Byrne’s very readable book has several aspects. Her extensive research enables her to separate truth from fiction with regard to Waugh and the Lygons, demonstrating, for example, that the novelist made use of composite characters and the experiences of others, rather than creating portraits directly from his own life. Byrne’s depiction of the remarkable and tragic Lygons, often quite different from the family in the novel, would make for fascinating reading even if they had never known Waugh. His first visit to “Mad” was in 1931, shortly after his conversion to Roman Catholicism in 1930. Byrne shows how Waugh, for whom friendship was an art, enjoyed his visits with the Lygons, in particular the daughters Dorothy and Maimie, and her detailed discussion of Brideshead helps us to better understand “the obsessions that shaped his life: the search for an ideal family and the quest for a secure faith.”
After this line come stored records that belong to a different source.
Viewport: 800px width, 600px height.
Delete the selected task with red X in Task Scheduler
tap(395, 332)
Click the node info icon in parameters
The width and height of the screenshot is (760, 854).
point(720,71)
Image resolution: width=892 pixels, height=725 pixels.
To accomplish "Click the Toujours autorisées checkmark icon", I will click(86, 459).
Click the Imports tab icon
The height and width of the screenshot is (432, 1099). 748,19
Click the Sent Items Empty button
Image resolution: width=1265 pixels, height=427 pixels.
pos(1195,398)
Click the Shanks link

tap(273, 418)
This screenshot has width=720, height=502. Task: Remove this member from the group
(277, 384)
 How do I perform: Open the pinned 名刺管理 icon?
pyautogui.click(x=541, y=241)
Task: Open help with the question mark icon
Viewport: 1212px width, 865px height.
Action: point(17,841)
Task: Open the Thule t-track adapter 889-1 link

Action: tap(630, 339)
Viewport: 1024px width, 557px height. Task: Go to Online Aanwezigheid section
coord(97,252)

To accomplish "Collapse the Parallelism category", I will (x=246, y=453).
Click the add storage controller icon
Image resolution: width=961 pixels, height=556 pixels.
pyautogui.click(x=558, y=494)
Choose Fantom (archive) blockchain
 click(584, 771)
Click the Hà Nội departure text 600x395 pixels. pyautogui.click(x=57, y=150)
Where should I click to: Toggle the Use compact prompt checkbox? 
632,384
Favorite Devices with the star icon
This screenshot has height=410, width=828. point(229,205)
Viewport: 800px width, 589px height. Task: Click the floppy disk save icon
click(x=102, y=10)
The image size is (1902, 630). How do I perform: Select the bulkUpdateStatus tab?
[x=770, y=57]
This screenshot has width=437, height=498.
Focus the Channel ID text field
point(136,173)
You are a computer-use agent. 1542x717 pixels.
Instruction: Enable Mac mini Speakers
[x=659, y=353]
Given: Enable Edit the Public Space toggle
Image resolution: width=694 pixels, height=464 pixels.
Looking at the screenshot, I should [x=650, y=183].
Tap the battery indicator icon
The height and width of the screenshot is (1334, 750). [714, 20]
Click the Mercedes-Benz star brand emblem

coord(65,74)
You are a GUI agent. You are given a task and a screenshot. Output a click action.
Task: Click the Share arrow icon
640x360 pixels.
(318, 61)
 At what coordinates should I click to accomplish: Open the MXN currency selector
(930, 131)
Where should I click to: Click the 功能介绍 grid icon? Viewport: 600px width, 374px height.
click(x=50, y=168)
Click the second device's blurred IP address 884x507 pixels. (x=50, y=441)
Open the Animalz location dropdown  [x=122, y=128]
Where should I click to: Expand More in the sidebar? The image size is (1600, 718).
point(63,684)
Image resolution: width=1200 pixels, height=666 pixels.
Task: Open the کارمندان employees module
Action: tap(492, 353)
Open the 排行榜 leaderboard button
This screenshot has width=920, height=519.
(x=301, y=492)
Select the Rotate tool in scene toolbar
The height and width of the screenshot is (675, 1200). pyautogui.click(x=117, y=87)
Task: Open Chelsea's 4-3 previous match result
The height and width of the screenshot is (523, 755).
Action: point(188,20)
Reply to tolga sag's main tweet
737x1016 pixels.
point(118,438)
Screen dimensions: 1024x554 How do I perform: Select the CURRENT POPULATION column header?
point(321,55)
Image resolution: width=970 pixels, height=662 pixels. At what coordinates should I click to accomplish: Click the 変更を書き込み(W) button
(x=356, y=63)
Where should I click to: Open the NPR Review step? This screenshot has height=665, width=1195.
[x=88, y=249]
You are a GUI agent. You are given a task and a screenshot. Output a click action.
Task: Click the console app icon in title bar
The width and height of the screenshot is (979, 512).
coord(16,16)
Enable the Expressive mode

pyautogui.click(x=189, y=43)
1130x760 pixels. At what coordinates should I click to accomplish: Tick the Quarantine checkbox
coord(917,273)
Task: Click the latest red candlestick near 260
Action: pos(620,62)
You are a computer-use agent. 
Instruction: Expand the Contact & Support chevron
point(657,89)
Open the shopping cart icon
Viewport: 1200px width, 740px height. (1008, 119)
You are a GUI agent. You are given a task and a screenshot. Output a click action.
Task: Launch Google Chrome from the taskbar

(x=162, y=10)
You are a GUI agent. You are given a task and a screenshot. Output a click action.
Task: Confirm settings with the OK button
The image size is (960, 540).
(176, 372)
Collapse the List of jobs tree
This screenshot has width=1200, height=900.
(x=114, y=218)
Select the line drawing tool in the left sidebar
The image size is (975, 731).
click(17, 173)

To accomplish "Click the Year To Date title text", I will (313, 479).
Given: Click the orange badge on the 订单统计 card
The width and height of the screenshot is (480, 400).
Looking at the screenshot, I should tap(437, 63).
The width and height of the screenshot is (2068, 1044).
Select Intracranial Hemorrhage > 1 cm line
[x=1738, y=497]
Byrne believes that Waugh has been misrepresented as difficult and unpleasant, often to those closest to him. By tracing his entire life, she gives us enough background to make our own judgments. Throughout much of his life he felt like an outsider; as a writer, this stimulated his imagination and his comic vision. Yet Waugh wrote that his years at Oxford were “essentially a catalogue of friendships,” many of which continued throughout his life. His life, his son Bron wrote, revolved around jokes; this was the witty Waugh whose company the Lygon daughters enjoyed. At the same time, he could be snobbish, acerbic and cutting. At Oxford in the 1920s he began drinking heavily, a habit that would continue until his death in 1966.

This superb book combines literary biography, family history and literary criticism. The result is an irresistible mix that is both an authoritative look at Waugh’s best-known novel and an excellent introduction to the life and work of one of England’s greatest 20th-century writers, and to the world he knew.

Roger Bishop is a frequent contributor to BookPage.

Evelyn Waugh’s novel Brideshead Revisited was a bestseller in England and the U.S. in the 1940s and a huge success as a BBC and PBS series in the 1980s. In her compelling and insightful biography, Mad World: Evelyn Waugh and the Secrets of Brideshead, Paula Byrne shows how personal the book was for Waugh. He […]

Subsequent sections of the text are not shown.